**TASK DESCRIPTION:**
A partial copy is required: transcribe exactly the lines from the one containing "Instruction: Click the" through the last line below, without any pictures.

**RECORDS FOR THE EXERCISE:**
....................
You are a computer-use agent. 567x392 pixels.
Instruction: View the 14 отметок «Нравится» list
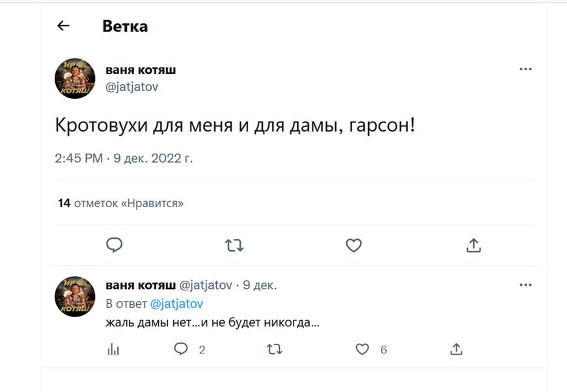pyautogui.click(x=121, y=203)
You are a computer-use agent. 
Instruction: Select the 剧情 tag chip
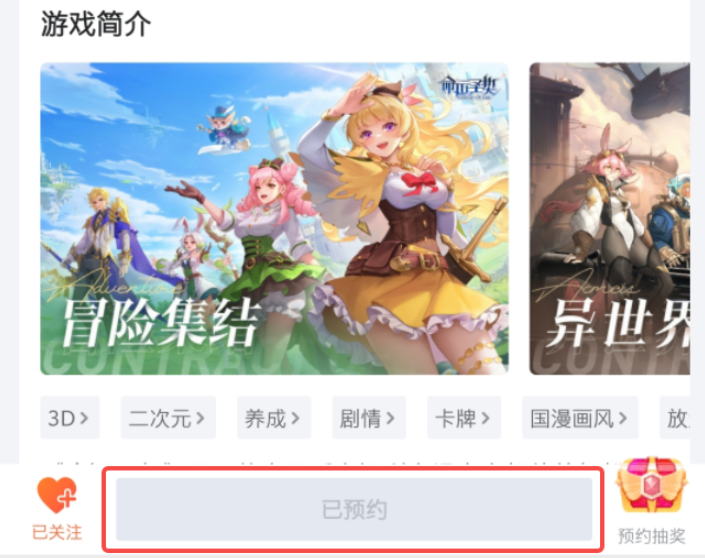click(x=369, y=418)
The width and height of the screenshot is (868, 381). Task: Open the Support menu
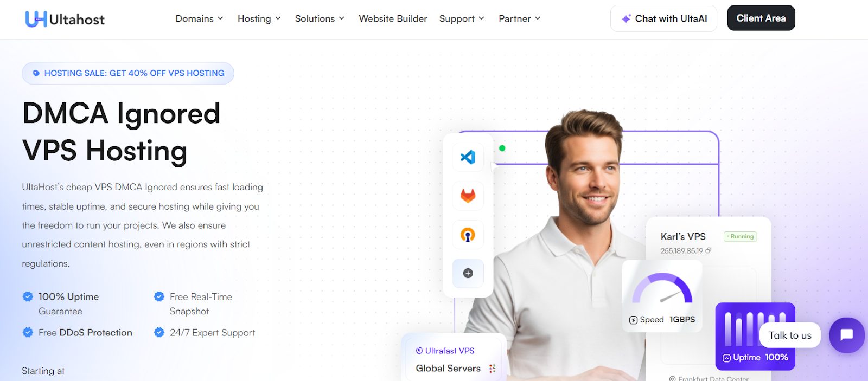point(462,18)
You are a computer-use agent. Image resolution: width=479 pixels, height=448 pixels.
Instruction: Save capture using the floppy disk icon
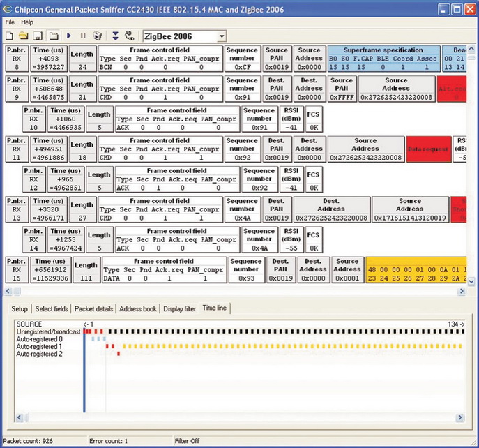coord(38,36)
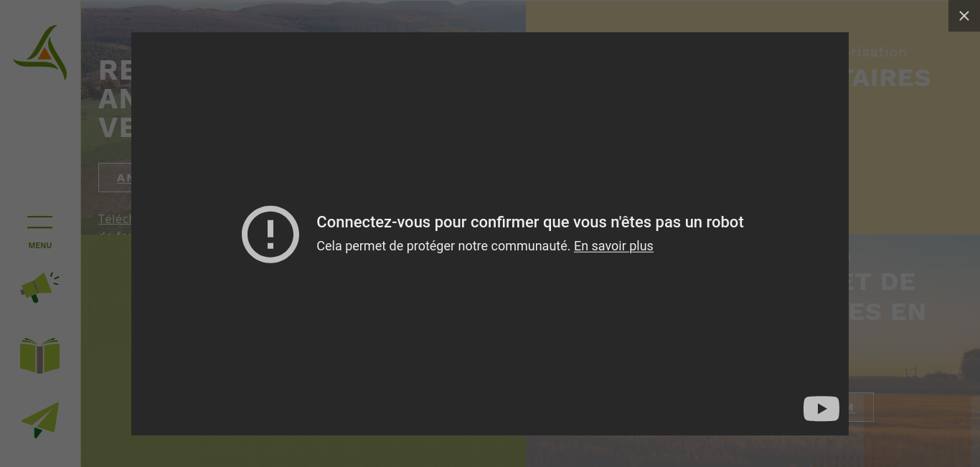Click the 'MENU' text label
This screenshot has width=980, height=467.
[40, 245]

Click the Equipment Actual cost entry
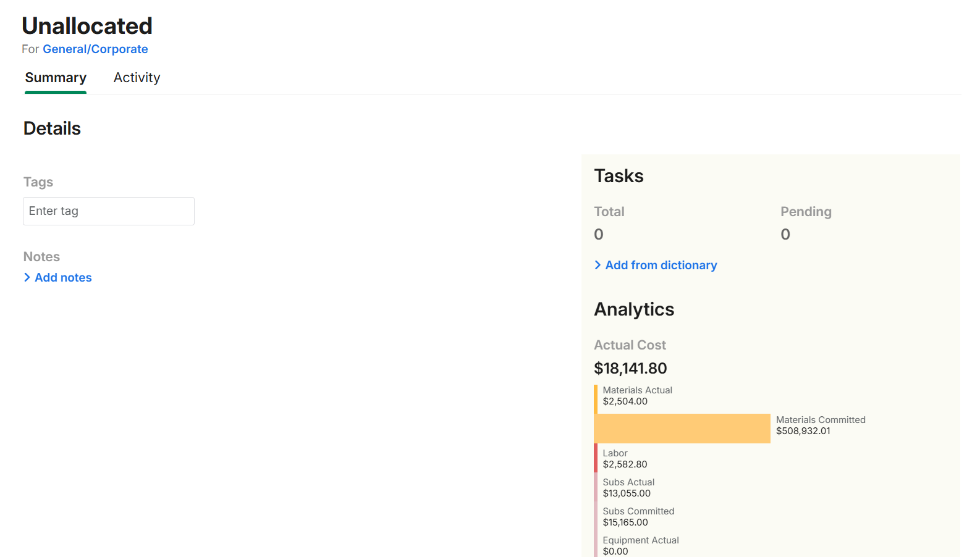[640, 546]
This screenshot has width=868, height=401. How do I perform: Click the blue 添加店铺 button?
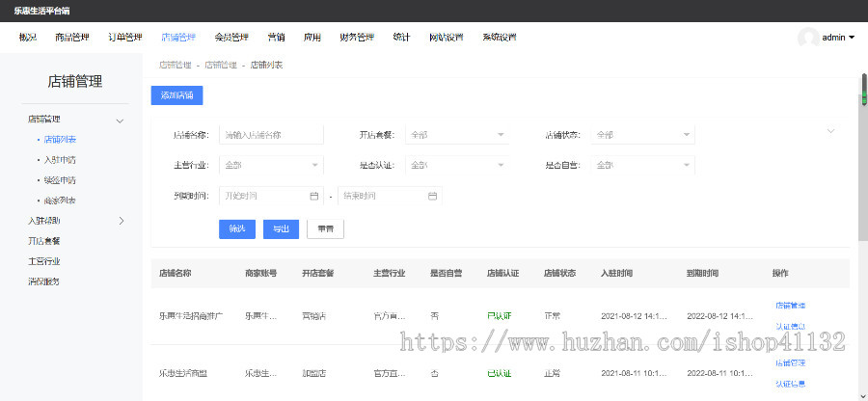(x=176, y=95)
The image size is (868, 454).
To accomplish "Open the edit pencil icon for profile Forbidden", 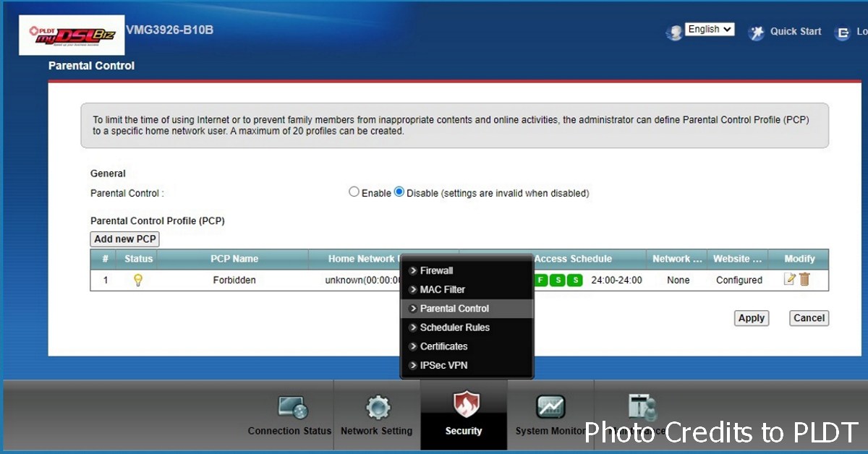I will point(790,280).
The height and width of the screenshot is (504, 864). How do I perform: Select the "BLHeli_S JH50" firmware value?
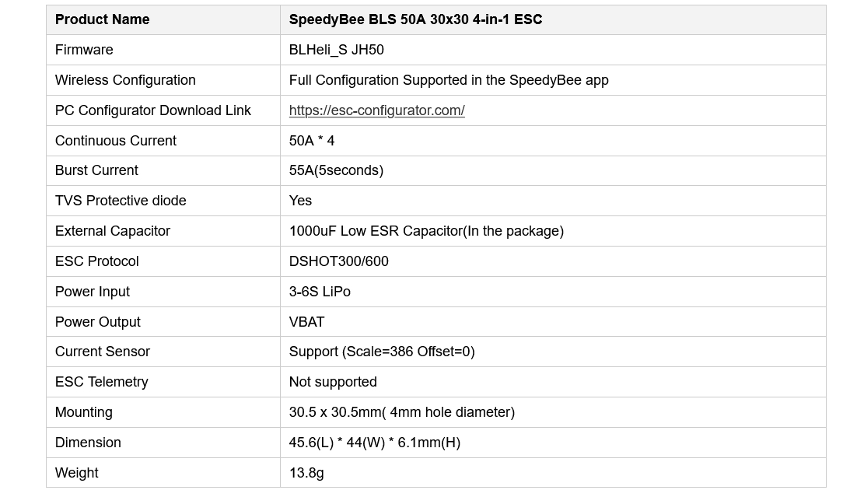336,50
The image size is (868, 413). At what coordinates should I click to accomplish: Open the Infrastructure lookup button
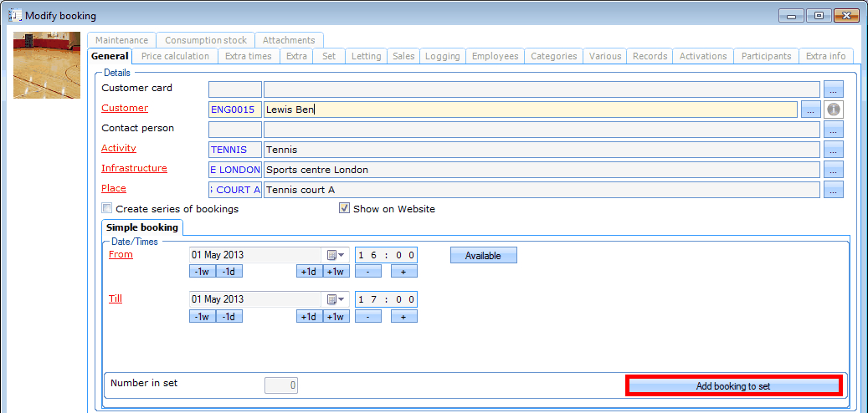833,170

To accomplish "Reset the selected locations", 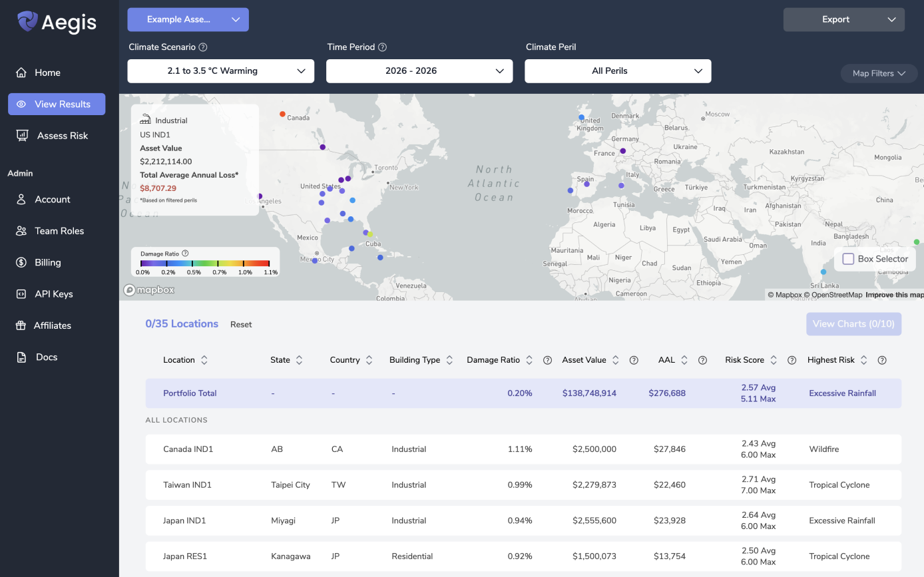I will click(x=241, y=325).
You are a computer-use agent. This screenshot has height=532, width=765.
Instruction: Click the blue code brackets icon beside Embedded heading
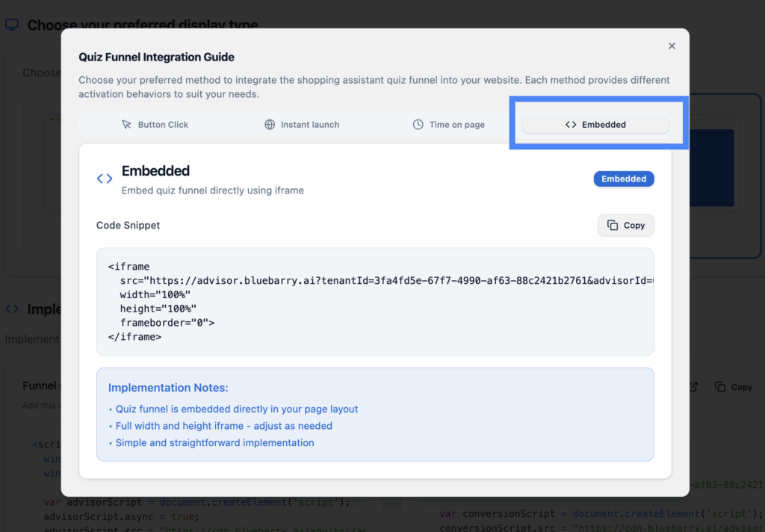103,179
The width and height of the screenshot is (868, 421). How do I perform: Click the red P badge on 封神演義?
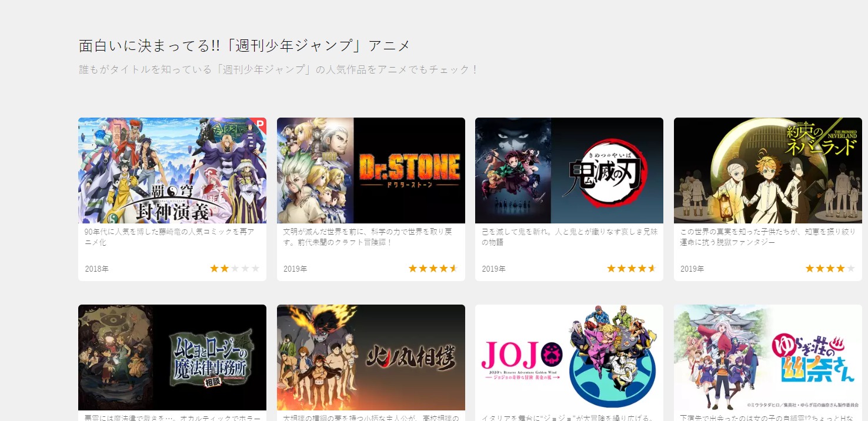pyautogui.click(x=261, y=123)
....................
**RESPONSE FOR THIS EXERCISE:**
Instruction: Click the blue code brackets icon beside Embedded heading
103,179
The width and height of the screenshot is (868, 421). How do I perform: Click the red P badge on 封神演義?
pyautogui.click(x=261, y=123)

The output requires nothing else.